Общая и безжалостная перемена не обошла своим вниманием и Диму. Теперь он все сильней отстранялся от прежнего своего образа и превращался в нечто неестественно умиротворенное и молчаливое. Он все чаще пропускал наши походы на дискотеку и вообще стал замкнутым и перестал чудить как прежде. Чуть позже один знакомый между делом сказал будто видел Диму в компании неформалов местного разлива, но лично я их особенно не уважал. Вообще, они создавали слабосильное впечатление и не имели воли нести свою идею в массы с непоколебимой уверенностью, как подобает всяким отщепенцам.
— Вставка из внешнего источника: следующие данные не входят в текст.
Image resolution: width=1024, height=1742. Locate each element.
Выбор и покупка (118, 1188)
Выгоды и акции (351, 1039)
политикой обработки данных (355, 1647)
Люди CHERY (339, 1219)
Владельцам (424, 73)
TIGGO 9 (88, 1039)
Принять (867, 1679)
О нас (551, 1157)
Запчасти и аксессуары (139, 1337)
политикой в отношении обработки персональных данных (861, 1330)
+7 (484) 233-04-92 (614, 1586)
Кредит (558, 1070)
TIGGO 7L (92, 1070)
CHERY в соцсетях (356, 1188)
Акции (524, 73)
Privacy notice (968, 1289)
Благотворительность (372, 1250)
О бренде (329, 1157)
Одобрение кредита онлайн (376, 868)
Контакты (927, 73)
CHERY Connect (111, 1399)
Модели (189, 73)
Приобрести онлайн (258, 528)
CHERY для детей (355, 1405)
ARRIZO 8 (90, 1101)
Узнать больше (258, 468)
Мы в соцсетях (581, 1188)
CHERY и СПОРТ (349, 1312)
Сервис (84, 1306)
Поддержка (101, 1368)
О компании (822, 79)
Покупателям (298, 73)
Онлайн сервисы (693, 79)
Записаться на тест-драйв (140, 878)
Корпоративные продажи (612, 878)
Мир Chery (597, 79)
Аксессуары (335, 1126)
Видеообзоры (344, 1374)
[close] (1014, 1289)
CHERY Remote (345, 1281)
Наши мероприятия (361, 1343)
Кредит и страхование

Из неформального у них была только анаша и рваные тряпки. Так что, когда произносили слово «неформалы», у меня перед глазами тут же всплывала шайка нервных накуренных слабаков с претензией на альтернативу. Лично я, конечно, оценил, как быстро они перековали Диму под себя, но немного позже понял, что никто его не перековывал. Он просто становился тем, кем был всегда, и вопрос состоял только в глубине погружения, или как далеко он может в этом зайти? Откровенный разговор с ним получился натужный и странный, и из него я понял только то, что ему не хочется тянуться к какой-то незримой мечте или звезде, как остальным. Ему куда комфортней растворять свои страхи и опасения в комплексах и неврозе остальных ему подобных.
Настала пора посмотреть правде в лицо и признать, что нашей компании пришел конец, и я сделал это спокойно и без оглядки. Меня не мучили ни совесть, ни ностальгия, ни прочие сожаления. Но у меня была Надя, и мне это далось легко. Кажется, к концу лета девяносто восьмого каждый из нас получил, что искал, хотя никаких желаний по поводу случившегося не высказывал. Но это уж, как водится – не искал бы пути, не нашел бы дороги.
Глава 4
Новый учебный год ознаменовался введением нескольких дополнительных дисциплин, в числе которых к теории устройства автомобиля добавилась практика, а это, надо сказать, сомнительное удовольствие. Практика изучения устройства автомобиля заключалась в том, что в слабо отапливаемом гараже ватага продрогших учащихся, нависших над открытым капотом старого грузовика, пытается ответить на вопросы такого же замерзшего мастера по поводу назначения той или иной детали. С этим делом справлялись только более или менее опытные. Те, у кого имелся навык ремонта автомобилей (обыкновенно натасканные отцами, дядями и прочими родственниками – владельцами часто выходящих из строя авто). Все прочие смотрели под капот с ошалелой пустотой рыбьих глаз, глядящих сквозь стекло аквариума. И никакие хорошие оценки по теории устройства автомобиля за прошлый курс, не могли помочь добавить в них хоть немного осмысленности. Я был в числе большинства, и со всей прочей обмороженной группой тихо ненавидел этих чертовых опытных выскочек. Они будто в насмешку над нами отвечали на заданные вопросы с энтузиазмом и наигранной легкостью, дополняя их собственными измышлениями.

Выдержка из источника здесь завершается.